--- DOCUMENT EXTRACT ---

But it's not reasonable to walk away from music you've spent a decade making, and so Menomena are of course carrying on. They've recruited my brother Matt and my friend Paul to play in the touring band, which if you knew Binary Dolls, you'd know is like the Beatles losing George Harrison and recruiting a couple members of Rain so they could still tour. And I mean that in a really great way. (Journalistic integrity requires full disclosure, so I have to say that of course Matt came from the same womb that I did, albeit three years earlier, and we grew up playing with Star Wars figures and Big Wheels like brothers do. This is supposed to make me unable to be objective about anything that he does.)

--- DATASET ENTRIES ---
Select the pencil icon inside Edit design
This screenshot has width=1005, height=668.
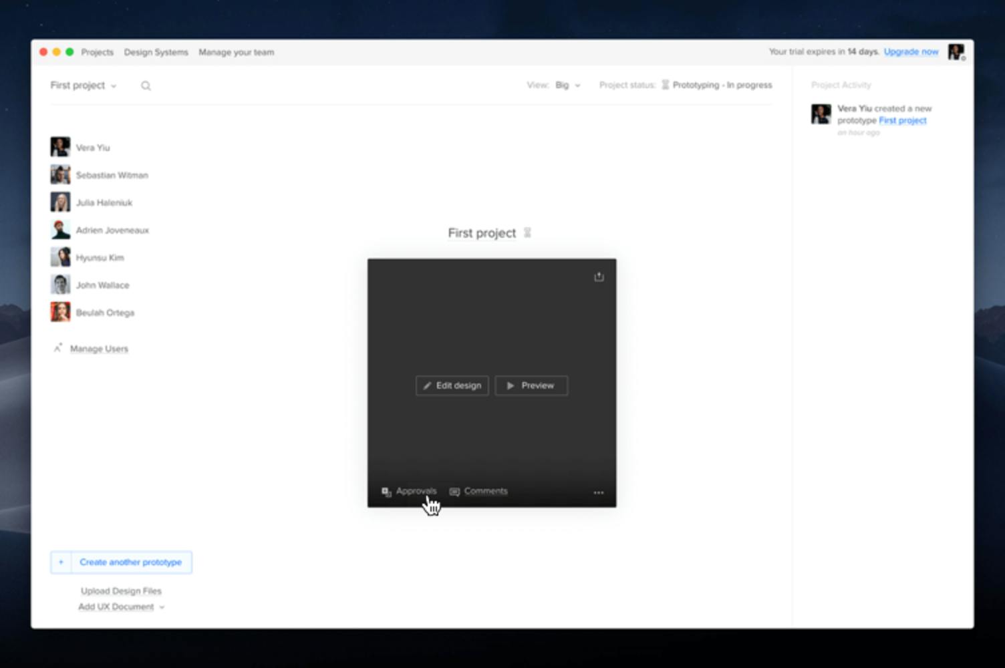click(428, 385)
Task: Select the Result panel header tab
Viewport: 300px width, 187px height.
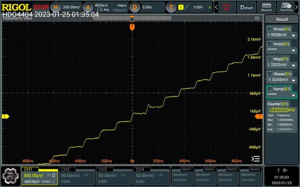Action: (x=282, y=19)
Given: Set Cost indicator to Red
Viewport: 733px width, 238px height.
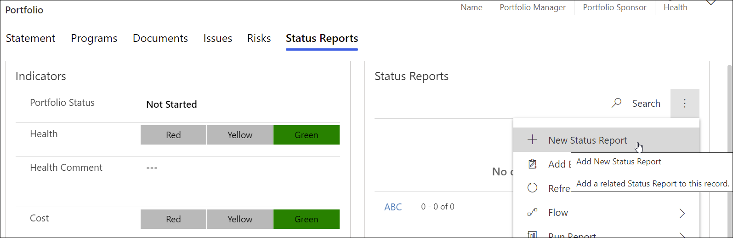Looking at the screenshot, I should click(x=173, y=219).
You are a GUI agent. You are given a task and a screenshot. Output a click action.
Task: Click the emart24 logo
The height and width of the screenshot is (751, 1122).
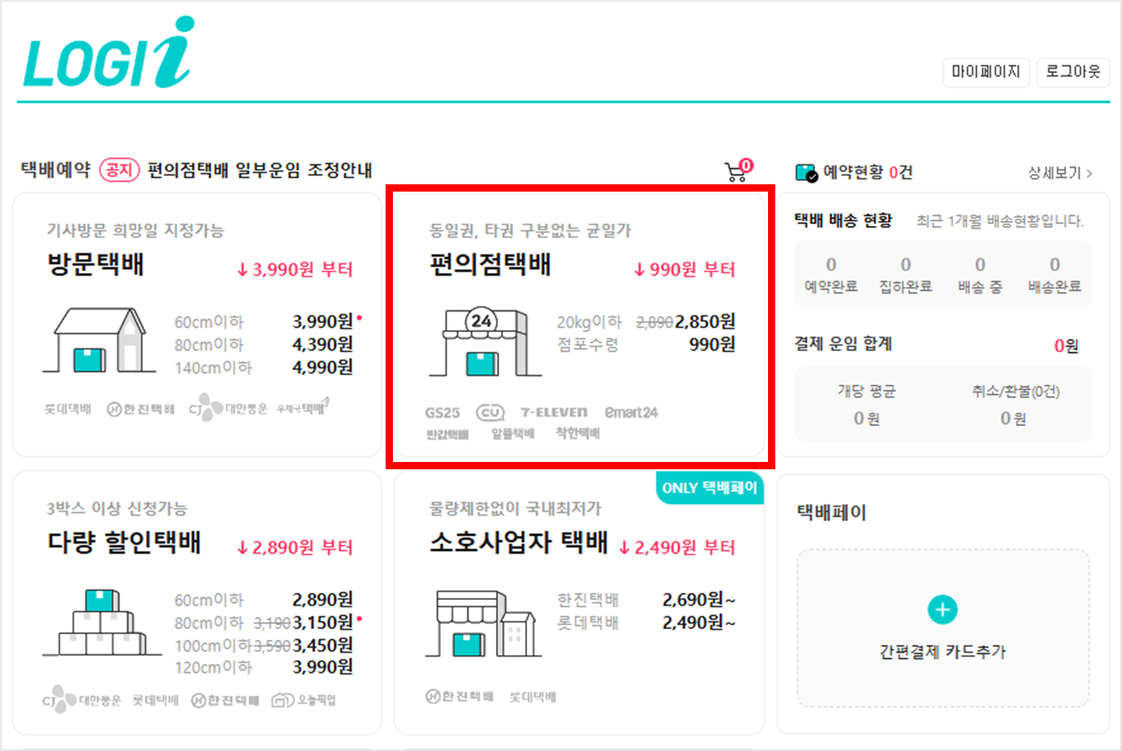(x=633, y=412)
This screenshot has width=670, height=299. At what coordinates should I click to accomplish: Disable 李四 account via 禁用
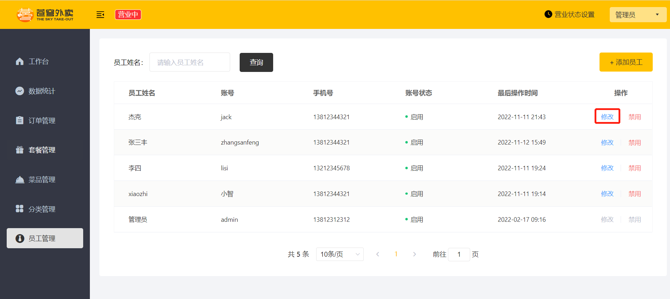tap(634, 168)
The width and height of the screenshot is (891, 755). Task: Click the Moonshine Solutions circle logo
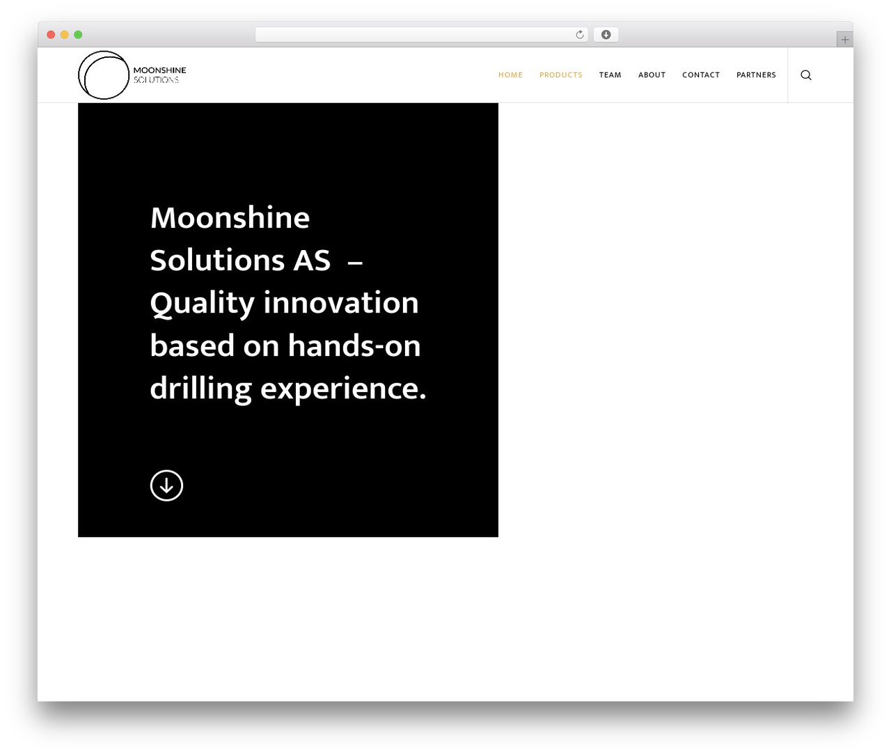[104, 75]
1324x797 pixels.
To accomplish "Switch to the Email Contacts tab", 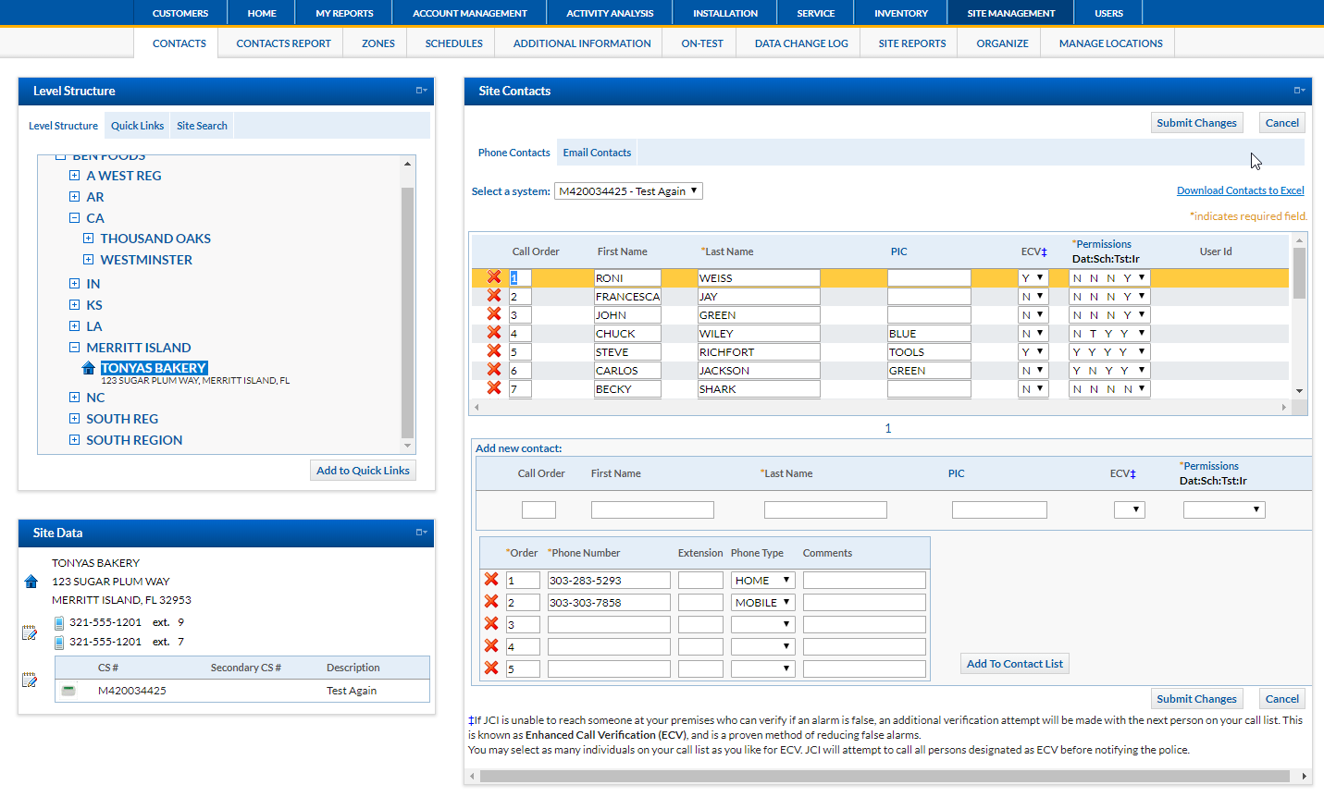I will coord(597,153).
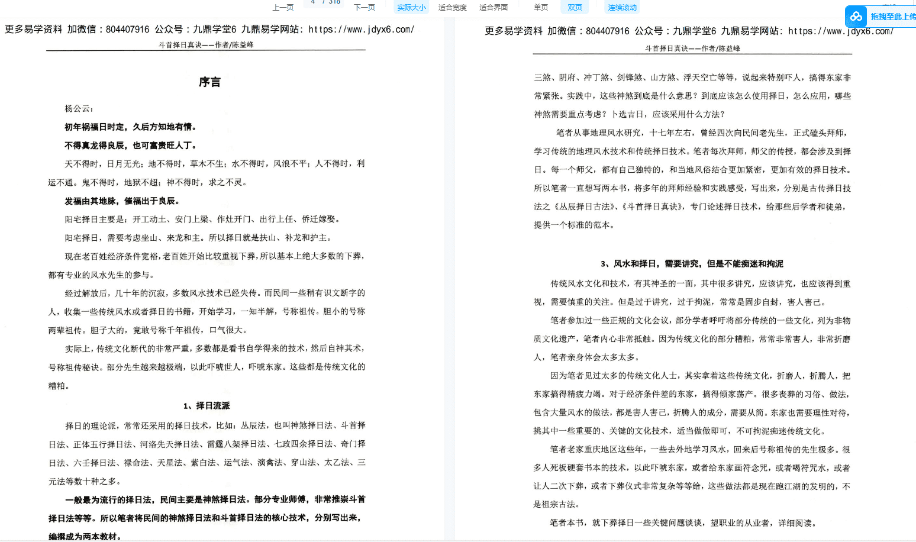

--- DIRECTIONS ---
1. Recast the records as a Markdown table with the columns Row and Record line, covering everything from the line containing "You are a GUI" down to the line containing "(x=633, y=412)", both included. Leave out blank lines and pictures.
2. Continue the piece about Menomena's new touring band from its last sentence.

--- EXPECTED OUTPUTS ---
1.
| Row | Record line |
|---|---|
| 1 | You are a GUI agent. You are given a task and a screenshot. Output a click action. |
| 2 | Task: Click the emart24 logo |
| 3 | The height and width of the screenshot is (751, 1122). |
| 4 | (x=633, y=412) |

2.
I'd been in New Orleans for a few weeks for several good reasons, one of which was to position myself to be able to see my old bandmates play with my favorite band. New Orleans is a fascinating study of the double-edged sword of tourism. Towns that rely on tourism allow visitors to dictate what is special about that town and demand, through their tourism and tour books, that the special thing never evolve or change in any way. (My friend Meghann is a bartender on Frenchman Street and she has an anecdote of a young college girl asking at the bar during Mardi Gras, "So, this is Frenchman Street? So, I'm just supposed to walk up and down?" As though tourism was something that you HAD to do, like a chore.) Bands dance along that same line, of trying to codify the specialness in them to make it repeatable, while trying to keep growing and evolving and staying alive. When you break through with something new and spontaneous that people respond to it's compelling to freeze that thing and not change it, for fear that the audience will move away and find something else. The difference between bands and towns, obviously, is that a band has to get into a van and drive to the tourists, while a town just stays there and lets the tourists come to it.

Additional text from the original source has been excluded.